> _Task statement_
Rewrite everything from the line containing "Sort the keys" down to the line containing "Looking at the screenshot, I should [x=943, y=88].", changing "Created date" to "Modified date" and keeping the rest identical.
%%
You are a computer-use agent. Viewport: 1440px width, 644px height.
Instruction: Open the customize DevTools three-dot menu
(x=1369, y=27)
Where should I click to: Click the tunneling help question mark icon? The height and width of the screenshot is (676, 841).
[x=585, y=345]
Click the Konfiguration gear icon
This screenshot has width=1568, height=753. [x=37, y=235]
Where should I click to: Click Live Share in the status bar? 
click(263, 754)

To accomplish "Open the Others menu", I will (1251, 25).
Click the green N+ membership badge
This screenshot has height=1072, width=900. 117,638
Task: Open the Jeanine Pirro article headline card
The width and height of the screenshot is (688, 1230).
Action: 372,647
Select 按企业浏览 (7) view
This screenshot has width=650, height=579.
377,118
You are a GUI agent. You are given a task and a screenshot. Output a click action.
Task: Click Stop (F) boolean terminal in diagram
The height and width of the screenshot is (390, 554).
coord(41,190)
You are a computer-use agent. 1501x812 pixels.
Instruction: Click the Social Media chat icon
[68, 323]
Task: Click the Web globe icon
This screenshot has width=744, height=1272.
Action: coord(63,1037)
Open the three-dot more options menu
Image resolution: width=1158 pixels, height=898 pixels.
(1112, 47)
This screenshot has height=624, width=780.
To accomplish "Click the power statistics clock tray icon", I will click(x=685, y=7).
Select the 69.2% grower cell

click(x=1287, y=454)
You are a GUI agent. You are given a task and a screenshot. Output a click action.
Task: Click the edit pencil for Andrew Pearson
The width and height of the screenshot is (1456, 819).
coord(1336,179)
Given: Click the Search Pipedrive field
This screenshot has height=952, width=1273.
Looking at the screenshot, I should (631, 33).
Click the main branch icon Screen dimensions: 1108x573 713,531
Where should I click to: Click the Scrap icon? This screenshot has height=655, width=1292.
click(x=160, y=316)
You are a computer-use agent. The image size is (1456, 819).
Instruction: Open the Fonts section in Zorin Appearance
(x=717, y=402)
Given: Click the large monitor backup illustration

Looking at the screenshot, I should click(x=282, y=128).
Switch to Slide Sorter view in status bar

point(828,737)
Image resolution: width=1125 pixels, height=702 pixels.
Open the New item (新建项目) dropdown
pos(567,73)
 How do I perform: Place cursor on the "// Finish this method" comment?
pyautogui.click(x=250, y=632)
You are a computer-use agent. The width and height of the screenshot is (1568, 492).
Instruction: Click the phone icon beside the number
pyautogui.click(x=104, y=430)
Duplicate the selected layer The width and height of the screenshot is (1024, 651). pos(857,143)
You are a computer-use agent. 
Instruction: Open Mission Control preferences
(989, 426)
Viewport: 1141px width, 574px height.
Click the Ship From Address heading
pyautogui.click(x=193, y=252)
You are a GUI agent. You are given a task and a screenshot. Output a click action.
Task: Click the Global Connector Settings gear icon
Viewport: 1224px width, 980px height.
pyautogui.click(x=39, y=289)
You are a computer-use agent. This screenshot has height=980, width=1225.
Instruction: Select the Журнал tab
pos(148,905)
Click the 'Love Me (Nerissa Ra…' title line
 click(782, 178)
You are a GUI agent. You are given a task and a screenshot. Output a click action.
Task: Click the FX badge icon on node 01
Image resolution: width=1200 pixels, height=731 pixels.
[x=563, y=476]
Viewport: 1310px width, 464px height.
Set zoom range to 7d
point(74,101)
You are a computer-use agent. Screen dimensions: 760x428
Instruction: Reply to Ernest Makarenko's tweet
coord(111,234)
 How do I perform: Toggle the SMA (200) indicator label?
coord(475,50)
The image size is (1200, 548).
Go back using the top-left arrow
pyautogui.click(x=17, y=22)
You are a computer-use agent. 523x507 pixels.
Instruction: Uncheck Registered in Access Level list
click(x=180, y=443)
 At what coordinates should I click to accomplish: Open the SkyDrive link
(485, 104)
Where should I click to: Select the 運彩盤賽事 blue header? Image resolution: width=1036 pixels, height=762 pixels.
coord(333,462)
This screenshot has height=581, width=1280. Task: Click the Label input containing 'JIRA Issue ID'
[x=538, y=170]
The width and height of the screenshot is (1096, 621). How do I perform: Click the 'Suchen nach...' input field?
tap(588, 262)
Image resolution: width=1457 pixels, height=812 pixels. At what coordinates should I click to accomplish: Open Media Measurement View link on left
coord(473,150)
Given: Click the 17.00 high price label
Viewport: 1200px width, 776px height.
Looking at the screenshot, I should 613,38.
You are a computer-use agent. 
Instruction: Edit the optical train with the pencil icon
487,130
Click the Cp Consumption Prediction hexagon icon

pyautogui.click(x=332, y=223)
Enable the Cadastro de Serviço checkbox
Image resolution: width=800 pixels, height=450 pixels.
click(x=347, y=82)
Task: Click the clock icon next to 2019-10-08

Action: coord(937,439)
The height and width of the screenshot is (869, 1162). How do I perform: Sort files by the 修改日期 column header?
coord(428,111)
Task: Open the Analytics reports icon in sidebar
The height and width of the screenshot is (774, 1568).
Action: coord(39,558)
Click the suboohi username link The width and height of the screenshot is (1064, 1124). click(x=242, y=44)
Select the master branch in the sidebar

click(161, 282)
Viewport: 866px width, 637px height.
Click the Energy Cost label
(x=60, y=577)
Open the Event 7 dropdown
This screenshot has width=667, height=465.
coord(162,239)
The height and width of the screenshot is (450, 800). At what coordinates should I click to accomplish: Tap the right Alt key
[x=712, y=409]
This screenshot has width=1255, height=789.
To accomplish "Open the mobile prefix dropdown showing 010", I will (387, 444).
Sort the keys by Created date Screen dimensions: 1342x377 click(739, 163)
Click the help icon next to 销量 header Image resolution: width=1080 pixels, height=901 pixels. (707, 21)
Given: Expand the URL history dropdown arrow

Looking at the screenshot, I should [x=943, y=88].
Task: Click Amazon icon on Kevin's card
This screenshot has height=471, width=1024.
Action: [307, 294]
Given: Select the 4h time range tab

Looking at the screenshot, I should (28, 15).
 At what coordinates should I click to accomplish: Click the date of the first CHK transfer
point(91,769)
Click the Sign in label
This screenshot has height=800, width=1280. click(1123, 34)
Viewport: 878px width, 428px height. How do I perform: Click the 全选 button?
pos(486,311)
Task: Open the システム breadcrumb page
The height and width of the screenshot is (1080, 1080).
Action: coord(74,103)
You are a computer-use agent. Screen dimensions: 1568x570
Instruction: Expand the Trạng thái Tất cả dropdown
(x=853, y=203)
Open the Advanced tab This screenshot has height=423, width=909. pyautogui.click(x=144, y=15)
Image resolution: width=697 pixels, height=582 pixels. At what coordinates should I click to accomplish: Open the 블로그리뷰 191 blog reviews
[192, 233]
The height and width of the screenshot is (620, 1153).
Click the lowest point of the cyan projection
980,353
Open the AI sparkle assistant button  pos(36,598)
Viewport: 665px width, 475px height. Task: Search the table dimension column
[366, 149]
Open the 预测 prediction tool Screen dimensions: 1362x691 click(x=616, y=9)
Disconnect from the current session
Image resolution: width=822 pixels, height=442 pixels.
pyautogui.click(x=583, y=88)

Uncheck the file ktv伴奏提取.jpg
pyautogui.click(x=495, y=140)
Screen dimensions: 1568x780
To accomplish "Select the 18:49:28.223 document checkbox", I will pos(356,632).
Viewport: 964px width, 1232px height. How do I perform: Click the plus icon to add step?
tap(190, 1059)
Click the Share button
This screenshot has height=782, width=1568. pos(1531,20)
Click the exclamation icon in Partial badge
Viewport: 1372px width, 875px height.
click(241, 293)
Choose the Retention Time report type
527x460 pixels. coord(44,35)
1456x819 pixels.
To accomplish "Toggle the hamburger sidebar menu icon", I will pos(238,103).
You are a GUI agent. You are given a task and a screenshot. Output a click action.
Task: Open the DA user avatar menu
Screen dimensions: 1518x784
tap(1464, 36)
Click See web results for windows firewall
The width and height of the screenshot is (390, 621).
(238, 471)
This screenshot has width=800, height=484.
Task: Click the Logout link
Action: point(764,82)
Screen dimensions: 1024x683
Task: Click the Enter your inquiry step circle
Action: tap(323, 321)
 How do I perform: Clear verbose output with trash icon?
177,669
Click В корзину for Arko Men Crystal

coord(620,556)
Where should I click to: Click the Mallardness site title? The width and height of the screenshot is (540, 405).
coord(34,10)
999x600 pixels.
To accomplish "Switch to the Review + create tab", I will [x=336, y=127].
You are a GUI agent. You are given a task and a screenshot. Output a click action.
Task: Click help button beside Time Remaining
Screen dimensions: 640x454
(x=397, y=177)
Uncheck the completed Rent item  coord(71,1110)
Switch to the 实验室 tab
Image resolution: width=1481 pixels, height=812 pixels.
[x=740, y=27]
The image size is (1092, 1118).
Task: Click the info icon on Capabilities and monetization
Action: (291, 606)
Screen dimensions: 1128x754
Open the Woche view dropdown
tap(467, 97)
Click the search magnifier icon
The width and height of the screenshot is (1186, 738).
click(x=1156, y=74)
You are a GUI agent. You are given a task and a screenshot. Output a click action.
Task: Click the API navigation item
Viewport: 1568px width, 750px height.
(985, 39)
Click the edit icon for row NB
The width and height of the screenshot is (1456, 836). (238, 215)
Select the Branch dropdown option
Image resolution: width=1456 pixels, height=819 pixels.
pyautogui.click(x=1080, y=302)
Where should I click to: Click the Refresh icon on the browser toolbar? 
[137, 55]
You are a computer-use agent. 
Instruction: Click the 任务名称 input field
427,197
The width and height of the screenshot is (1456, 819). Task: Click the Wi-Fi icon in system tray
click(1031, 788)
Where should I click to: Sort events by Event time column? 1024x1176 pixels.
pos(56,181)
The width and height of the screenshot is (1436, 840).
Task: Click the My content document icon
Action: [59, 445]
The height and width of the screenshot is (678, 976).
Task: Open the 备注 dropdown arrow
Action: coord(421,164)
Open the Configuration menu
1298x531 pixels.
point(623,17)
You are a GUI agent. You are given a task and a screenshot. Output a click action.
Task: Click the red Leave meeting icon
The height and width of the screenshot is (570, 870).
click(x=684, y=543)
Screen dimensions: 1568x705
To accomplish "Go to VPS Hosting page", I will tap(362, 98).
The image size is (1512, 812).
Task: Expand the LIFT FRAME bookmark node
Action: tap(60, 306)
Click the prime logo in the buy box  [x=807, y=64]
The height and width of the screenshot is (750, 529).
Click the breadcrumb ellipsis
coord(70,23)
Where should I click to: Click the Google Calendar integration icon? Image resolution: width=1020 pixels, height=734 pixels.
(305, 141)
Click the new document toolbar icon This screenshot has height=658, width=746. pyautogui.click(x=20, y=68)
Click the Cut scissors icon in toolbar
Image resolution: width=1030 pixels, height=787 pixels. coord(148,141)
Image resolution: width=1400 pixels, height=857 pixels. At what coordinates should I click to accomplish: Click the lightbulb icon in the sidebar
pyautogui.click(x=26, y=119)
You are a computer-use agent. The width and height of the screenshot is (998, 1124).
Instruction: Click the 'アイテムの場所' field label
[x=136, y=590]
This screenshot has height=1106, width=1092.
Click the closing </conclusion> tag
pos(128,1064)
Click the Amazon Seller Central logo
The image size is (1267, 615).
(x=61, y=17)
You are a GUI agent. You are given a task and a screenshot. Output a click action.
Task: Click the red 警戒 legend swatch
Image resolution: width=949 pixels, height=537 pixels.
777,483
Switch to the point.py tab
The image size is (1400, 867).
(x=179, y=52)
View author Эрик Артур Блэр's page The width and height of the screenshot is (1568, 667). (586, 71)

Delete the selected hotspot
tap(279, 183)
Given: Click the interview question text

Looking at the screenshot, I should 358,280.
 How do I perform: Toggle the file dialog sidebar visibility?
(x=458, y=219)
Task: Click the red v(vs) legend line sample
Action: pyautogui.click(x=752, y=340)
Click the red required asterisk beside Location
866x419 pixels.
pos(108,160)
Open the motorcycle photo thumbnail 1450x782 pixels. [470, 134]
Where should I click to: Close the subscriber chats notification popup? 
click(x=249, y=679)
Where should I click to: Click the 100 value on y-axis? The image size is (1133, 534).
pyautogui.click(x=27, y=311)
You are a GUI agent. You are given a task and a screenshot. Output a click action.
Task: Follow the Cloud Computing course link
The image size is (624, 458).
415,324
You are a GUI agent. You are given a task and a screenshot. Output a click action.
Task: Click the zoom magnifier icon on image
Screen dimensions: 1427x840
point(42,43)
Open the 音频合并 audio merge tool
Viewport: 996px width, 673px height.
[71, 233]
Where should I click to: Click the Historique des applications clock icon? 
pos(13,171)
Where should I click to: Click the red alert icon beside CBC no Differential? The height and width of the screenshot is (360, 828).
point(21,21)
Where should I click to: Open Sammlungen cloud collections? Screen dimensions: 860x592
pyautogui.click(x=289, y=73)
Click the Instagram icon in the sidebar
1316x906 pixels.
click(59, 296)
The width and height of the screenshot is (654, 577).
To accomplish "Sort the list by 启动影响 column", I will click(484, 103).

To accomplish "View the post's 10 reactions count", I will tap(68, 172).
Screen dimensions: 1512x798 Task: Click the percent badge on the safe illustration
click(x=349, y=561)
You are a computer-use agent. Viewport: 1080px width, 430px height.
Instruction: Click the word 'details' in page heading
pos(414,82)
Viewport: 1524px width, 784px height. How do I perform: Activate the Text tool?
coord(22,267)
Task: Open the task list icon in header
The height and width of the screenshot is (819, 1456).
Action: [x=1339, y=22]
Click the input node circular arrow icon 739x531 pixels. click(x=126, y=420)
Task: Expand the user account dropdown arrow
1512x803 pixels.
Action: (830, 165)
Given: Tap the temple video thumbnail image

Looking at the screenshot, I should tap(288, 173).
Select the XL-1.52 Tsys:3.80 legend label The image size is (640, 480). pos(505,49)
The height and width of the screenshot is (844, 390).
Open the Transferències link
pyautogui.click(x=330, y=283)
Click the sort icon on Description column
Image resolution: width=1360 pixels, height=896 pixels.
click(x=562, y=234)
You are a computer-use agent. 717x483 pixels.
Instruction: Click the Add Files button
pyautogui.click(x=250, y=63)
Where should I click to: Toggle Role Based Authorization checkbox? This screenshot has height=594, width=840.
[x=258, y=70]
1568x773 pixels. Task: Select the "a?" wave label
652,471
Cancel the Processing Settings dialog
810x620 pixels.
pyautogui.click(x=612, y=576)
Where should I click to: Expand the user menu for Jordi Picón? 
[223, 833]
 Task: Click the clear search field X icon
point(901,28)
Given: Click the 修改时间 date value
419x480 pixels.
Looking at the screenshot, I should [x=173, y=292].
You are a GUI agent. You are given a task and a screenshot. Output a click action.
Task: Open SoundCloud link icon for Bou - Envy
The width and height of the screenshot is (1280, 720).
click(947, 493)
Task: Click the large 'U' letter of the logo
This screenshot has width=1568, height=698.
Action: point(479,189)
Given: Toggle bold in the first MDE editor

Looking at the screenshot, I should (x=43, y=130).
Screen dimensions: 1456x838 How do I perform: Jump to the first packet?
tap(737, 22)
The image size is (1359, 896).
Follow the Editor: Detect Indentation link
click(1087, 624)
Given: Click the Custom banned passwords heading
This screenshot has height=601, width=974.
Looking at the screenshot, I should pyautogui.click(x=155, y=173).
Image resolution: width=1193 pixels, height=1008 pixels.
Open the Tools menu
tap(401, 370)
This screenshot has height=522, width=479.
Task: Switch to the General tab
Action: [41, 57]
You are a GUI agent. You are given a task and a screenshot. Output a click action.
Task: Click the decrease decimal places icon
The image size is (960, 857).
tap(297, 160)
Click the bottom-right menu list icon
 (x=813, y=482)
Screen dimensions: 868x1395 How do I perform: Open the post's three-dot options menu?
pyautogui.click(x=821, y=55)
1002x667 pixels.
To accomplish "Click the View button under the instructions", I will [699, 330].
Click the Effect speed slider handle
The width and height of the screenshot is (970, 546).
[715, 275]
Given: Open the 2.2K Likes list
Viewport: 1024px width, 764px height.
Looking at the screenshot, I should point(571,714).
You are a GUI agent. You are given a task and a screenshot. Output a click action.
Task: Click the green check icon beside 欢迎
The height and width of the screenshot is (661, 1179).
%%
> _Exercise output_
Sort the keys by Modified date Screen dimensions: 1342x377 click(739, 163)
Click the help icon next to 销量 header Image resolution: width=1080 pixels, height=901 pixels. (707, 21)
Given: Expand the URL history dropdown arrow

Looking at the screenshot, I should [x=943, y=88].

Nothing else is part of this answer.